What she actually said was "go and wash, you're unclean"
I said to my wife, "I'm tired of looking in this mirror and seeing my big beer belly, so I'm going to do something about it."
She replied, "Excellent idea. You're going to start working out at the gym then?"
"Don't be silly. I'm buying a shorter mirror."
I took my car to the garage today.
"It looks like your belt is knackered mate"
"Really?" I said "how do you know?"
"Your trousers are on the floor."
I burst into the lounge last night and said to the wife, "Guess what babe? I've got us two tickets to the Canaries'!"
"Oh my God!" she shrieked. "How long for? One week? Two weeks?"
"No, 90 minutes." I said. "Unless it goes to extra time."
My wife said she's leaving me because of my unhealthy obsession with plants. I said where's this stemming from petal?
"Just before my wife died, I bought the lovely new Porsche she told me to buy."
"Was that her last wish?"
"Yes, it was. When I mentioned it, I clearly remember her saying it was the last thing she wanted."
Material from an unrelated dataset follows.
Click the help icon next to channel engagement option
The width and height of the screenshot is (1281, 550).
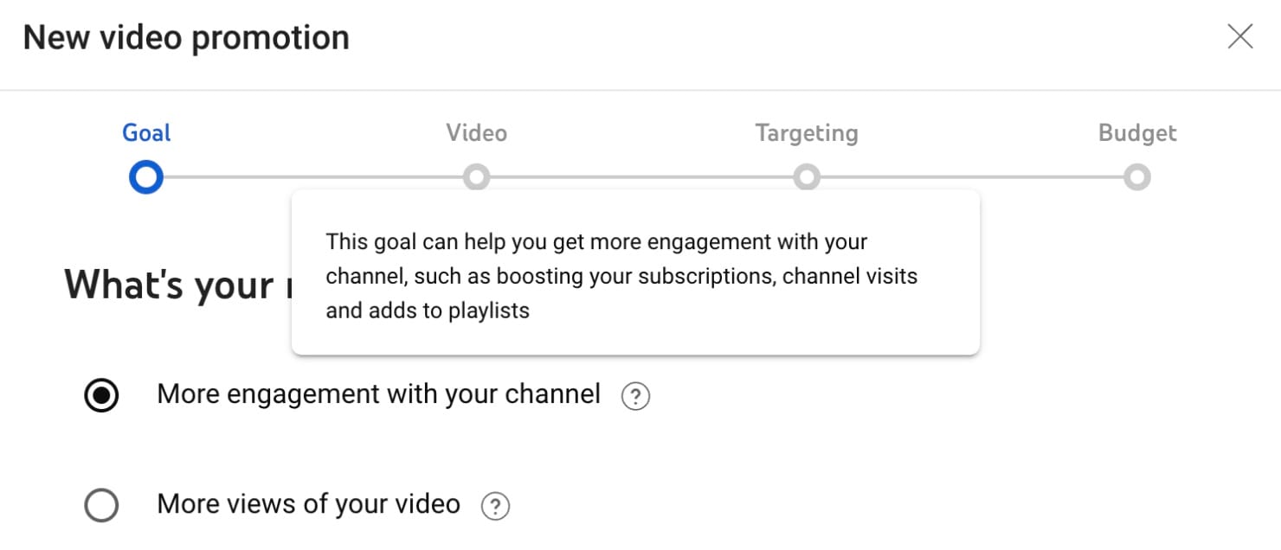pyautogui.click(x=636, y=395)
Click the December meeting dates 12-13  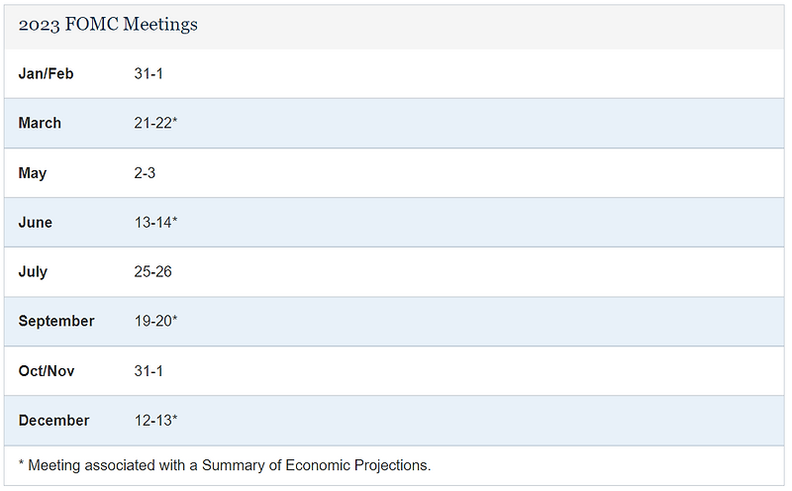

One of my employees came into my office today. He insisted he'd quit if he wasn't treated with more respect.
"Come on, we both know you'll never walk out of this job", I laughed.
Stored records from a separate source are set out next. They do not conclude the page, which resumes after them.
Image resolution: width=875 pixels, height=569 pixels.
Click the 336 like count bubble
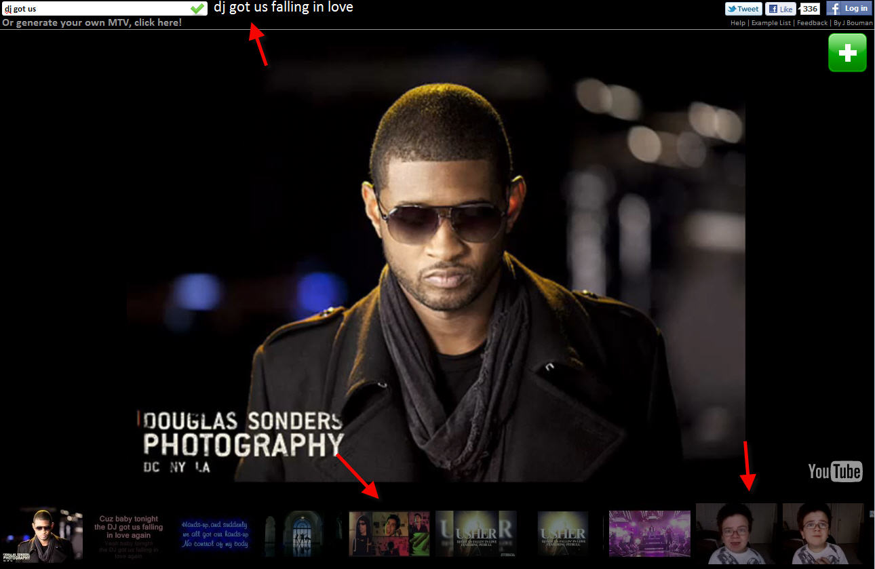point(810,9)
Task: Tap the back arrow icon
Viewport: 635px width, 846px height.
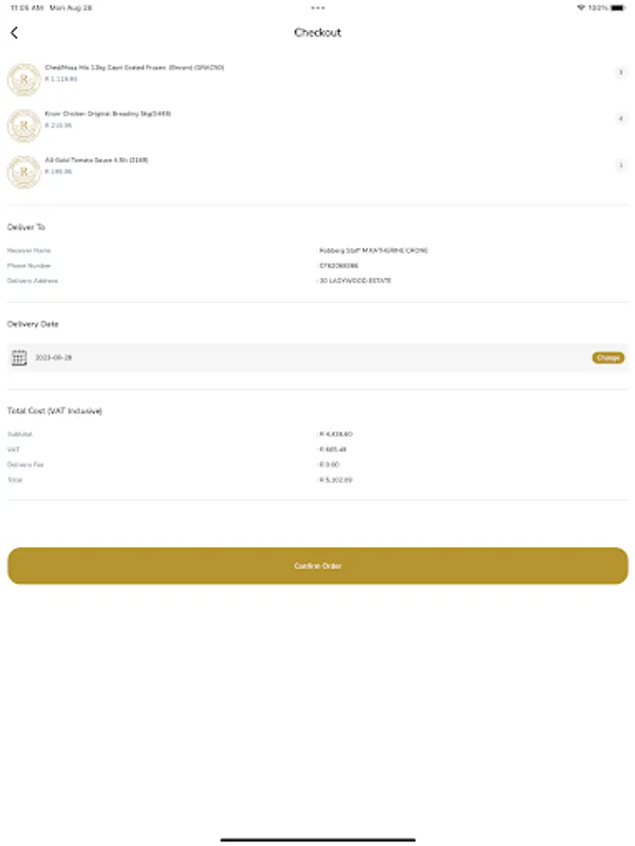Action: click(14, 33)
"Just watch me then!" he yelled.
As he turned around in his wheelchair, I gathered he'd misunderstood my point.
I took a bird and her three year old son out for the day.
Her son kept moaning. She said, "Brandon doesn't usually behave like this, it's because his head's cold, do you mind nipping to the car and getting something to wrap round it?"
She looked mortified when I came back with a baseball bat.
I was in the library noisily eating a kebab when the librarian said to me, "Shhhushhh."
I replied, "No it's Doner."
My girlfriend told me she was seeing another man.
I told her to rub her eyes.
Since suffering horrendous facial burns, my neighbour has been knitting non stop.
Despite my best intentions, she doesn't like the new nickname I've given her.
My girlfriend was flicking through a magazine last night and spotted a really expensive engagement ring.
"That's what I want." she said.
So I cut it out and handed it to her.
Saw a billboard poster that read, "Spot of blood on your brush? ... Could be gum disease."
How do they know it wasn't a curling match that turned nasty?
I bought the wife a diamond ring today as a present, but instead of being happy, she started getting ethical with me.
"I hope a little African boy didn't spend 18 hours down a dark mine for this," she said.
"Don't be silly," I said, "He was a grown man and he got it out of the display cabinet."
There was a man giving away free money in the subway this morning.
He was even playing the guitar for us all too.
What a great bloke.
Paddy goes into a chemist's shop, reaches into his pocket and takes out a small bottle and a teaspoon. He pours some liquid onto the teaspoon and offers it to the chemist.
"Could you taste this, please?"
The chemist takes the teaspoon, puts it in his mouth, swills the liquid around and swallows it.
"Does it taste sweet?" says Paddy.
"No, not at all," says the chemist.
"Good," says Paddy. "The doctor told me to come here and get my urine tested for sugar."
My mate said, "lets go out tonight and tear up the dance floor..."
Shows how out of touch with the times I am, I turned up with my jackhammer.